Closed jschrier closed 1 year ago
Sounds good! I'll run the merge_chemical_dictionaries.nb and fix the errors.
@oliviavanden : to save you a step, the current version of merge_chemical_dictionaries.nb
now lists the active errors (no need to run it again...until you want to check if they are fixed)
Awesome thanks!
Most of the errors have been fixed with only 4 remaining. Some issues that have been established is with Ammonium Nitrate, N1,N3-di(hexa-1,3,5-triyn-1-yl)-N1,N3-dimethylmalonamide--dihydrogen \ (1/10), and N-(3,4,5-trimethylphenyl)-1,10-phenanthroline-2-carboxamide. These molecules either have bugs or need further inspection from literature.
Most of these errors were bas SMILES, InChIs, or InChIKeys. I used the Mathematica script provided, and other mathematica checks to see what information was consistent and what wasn't.
I've added the next sanity check: For each record that is a pure substance (has molecular identifiers), is the given SMILES (when converted to a Molecule) consistent with the given InChI (when converted)? And is the InChI consistent with the InChIKey?
There are 23 cases where this sanity check breaks.

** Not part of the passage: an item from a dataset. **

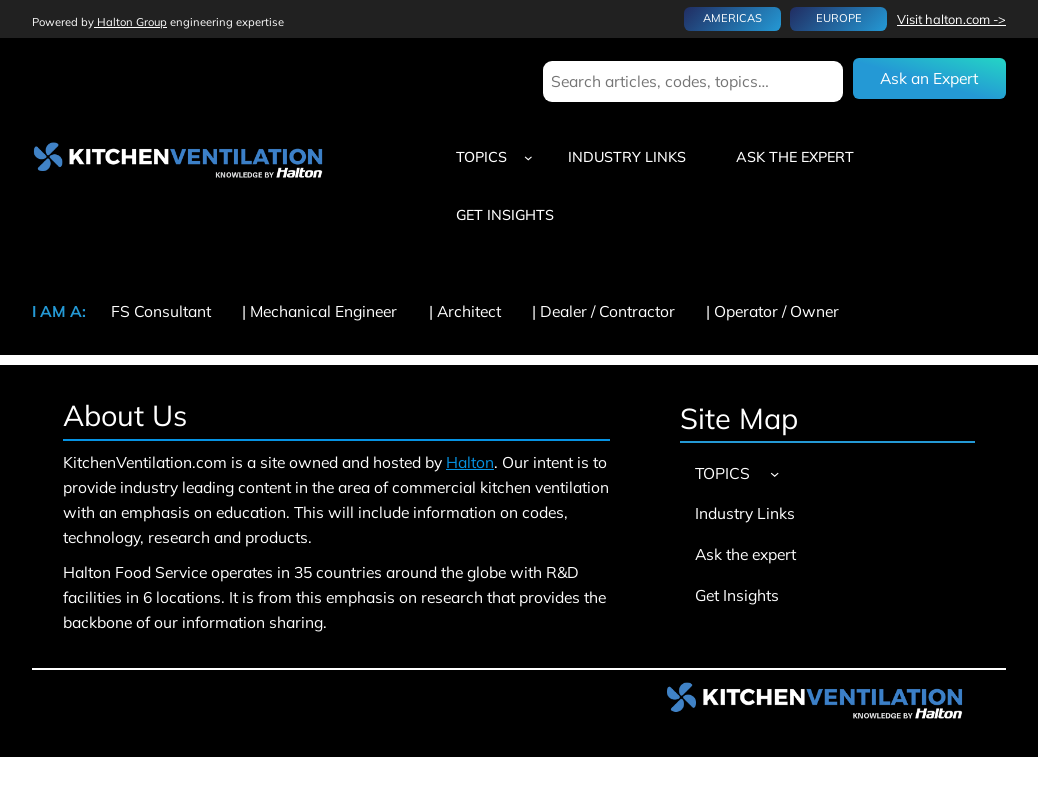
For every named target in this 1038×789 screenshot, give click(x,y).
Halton (470, 462)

Check code is in the updated
merge_chemical_dictionaries.nb
Here's an example of the first error:
What's going on here? Looks like a proton tautomer difference in the representation: One is NH4+ . NO3- the other is NH3 . HNO3 . So it should be easy to make these consistent. As before, you should be able to run the whole
merge_chemical_dictionaries.nb
notebook to confirm that you've solved all errors.